En parlant avec le serpent, Eve s’est trouvée entre deux assertions opposées concernant le fruit de l’arbre de la connaissance du bien et du mal. Dieu avait dit qu’il porterait la mort, mais le serpent vient de dire que ce n’est pas la mort dans le fruit, mais une connaissance divine. Comment régler ? Evidement elle a choisi à croire au serpent plutôt qu’à Dieu, parce qu’elle a mangé. Mais ce n’est pas exactement ça. Elle ne s’est confiée pas ni au serpent ni à Dieu. Dans la doute entre les deux opinions différentes, elle s’est confiée à elle-même. Elle n’a pas cru ni a Dieu ni au serpent, mais elle a décidé  d’examiner l’arbre et le fruit elle-même pour former sa propre opinion. Alors la Bible dit, « La femme vit que l’arbre était bon à manger et agréable à la vue, et qu’il était précieux pour ouvrir l’intelligence; elle prit de son fruit, et en mangea. »

Nous avons tendance à célébrer la pensée indépendante. On a même dit que « L’homme est la mesure de toute chose. » Nous avons confiance que notre propre raison a la capacité de trouver toutes les solutions et de découvrir la bonne réponse à toutes les questions. Mais c’est exactement ça qui était un tel grand péché commit par nos premiers parents. Les facultés de perception d’Eve l’ont conduite à juger ce fruit bon à manger, ce fruit qui cachait une malédiction terrible derrière son extérieur agréable. 
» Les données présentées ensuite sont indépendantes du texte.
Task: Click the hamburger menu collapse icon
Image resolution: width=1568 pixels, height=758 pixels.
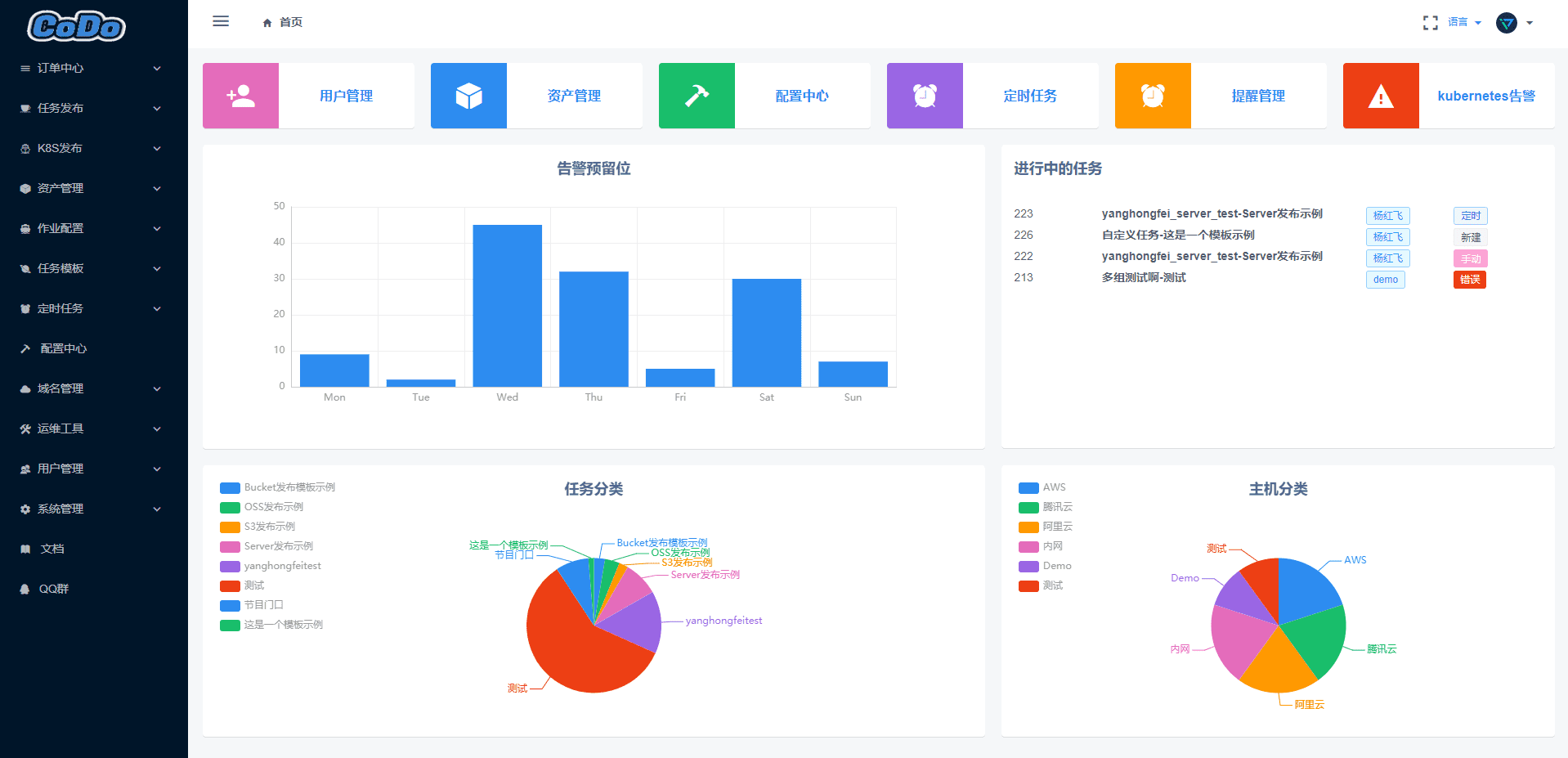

Faut-il dire donc que la pensée indépendante est une mauvaise chose et que la raison n’a aucun valeur ? Non, je ne dis pas ça. Dieu nous a donné ces facultés afin qu’elles soient utilisées. Le problème n’était pas qu’Eve s’est servi des capacités que Dieu lui avait donné, mais qu’elle a fait confiance a ces capacités plutôt qu’a Dieu. Dieu lui avait déjà dit ce qu’il faut penser de cet arbre de la connaissance du bien et du mal, mais elle n’a pas cru à Dieu. Son péché était de rejeter la Parole de Dieu et de préférer son propre conseil. Elle a fait le contraire d’Abraham qui a cru à Dieu, bien que la promesse de Dieu lui semblait vraiment impossible (Gen 15.6). Abraham a démontré la foi, Ève l’incrédulité.

Confions-nous donc à la Parole de Dieu et n’accordons pas à notre propre raison la gloire qui appartient à Dieu.

Confie-toi en l’Éternel de tout ton coeur, Et ne t’appuie pas sur ta sagesse.